Je ne sais plus en quelle année on était. Après 1991, ça c'est sûr. Je devais être la seule personne sur la planète à ne rien connaître du grand King. Comment ce livre m'est tombé dans les mains ? Il y avait sur la couverture cette bonne tête de Saint-Bernard et j'adore les animaux.
J'ai été happée dès l'entrée dans le bouquin. Et je suis allée de surprise en surprise. Je me suis vite attachée aux personnages, un des talents du King, je le découvrirais avec les suivants. L'ambiance était hyper réaliste à cause de tous ces détails qui font si vrai : les autocollants sur les voitures, les marques des objets du quotidien, le parler normal dans les dialogues.
Et puis ce chien, Cujo : on entrait dans sa tête de façon absolue et c'était incroyable.
Bon, bien sûr, l'histoire du chien dégénère et j'en ai pris plein la tronche.

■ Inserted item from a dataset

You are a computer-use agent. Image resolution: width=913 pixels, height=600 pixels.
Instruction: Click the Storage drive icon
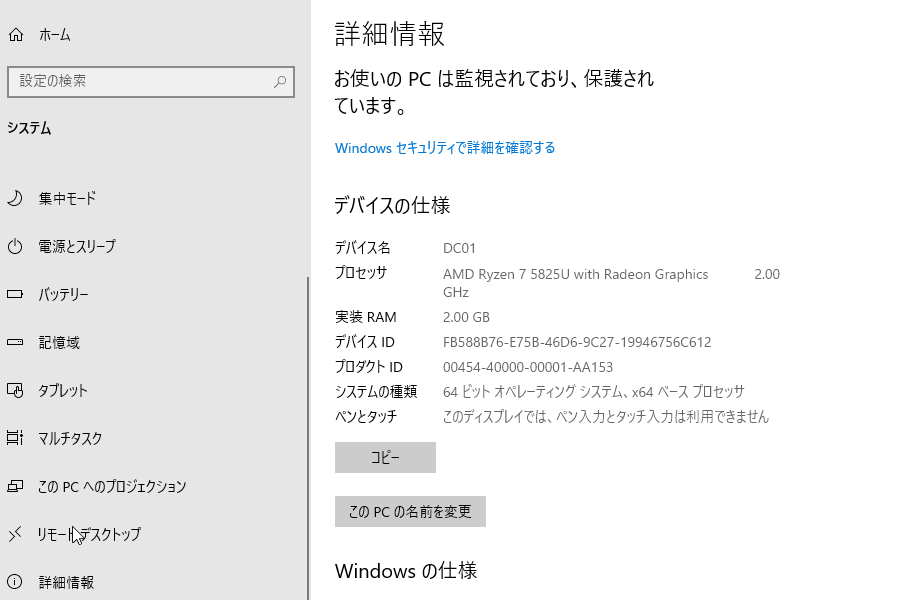(15, 343)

Je ne suis pas fan de l'horreur, encore moins du gore. Graham Masterton est très peu passé par moi et en 1993 j'ai dû me manger du Brainded parce que je bossais dans un cinéma. Pas ma came, du tout, du tout.
Mais j'ai continué à lire Cujo.
La fin m'a mise par terre, en larmes. J'avais mon fils aîné encore bébé et je trouvais cette fin tellement dégueulasse.
Mais j'en ai repris, du King. Tout ce qui traînait, tout ce qui pouvait me tomber sous les yeux.
Pourquoi ? Puisqu'au fond, je n'aime pas l'épouvante ?
Parce que Stephen King a toujours très bien écrit. Son leitmotiv : mon rôle d'auteur est d'attraper le lecteur et de ne pas le lâcher jusqu'à la dernière page. Et il le fait de façon magistrale.
Parce que Steve a créé un lien avec ses fans au fil des années, par le biais de ses préfaces et postfaces. A tel point que la plupart se sent très proche de lui.
Parce qu'il est le meilleur prof d'écriture que j'aie jamais rencontré.
Par la suite, pendant cinq ans, je n'ai lu QUE du King. Ce n'était pas volontaire, ça s'est fait comme ça, sans préméditation. Si je n'avais rien de nouveau de lui, je relisais les autres. En particulier la saga de La Tour Sombre.
Je ne pense pas avoir relu Cujo. Mais ça reste un excellent roman ; son empreinte est encore sur moi trente ans plus tard.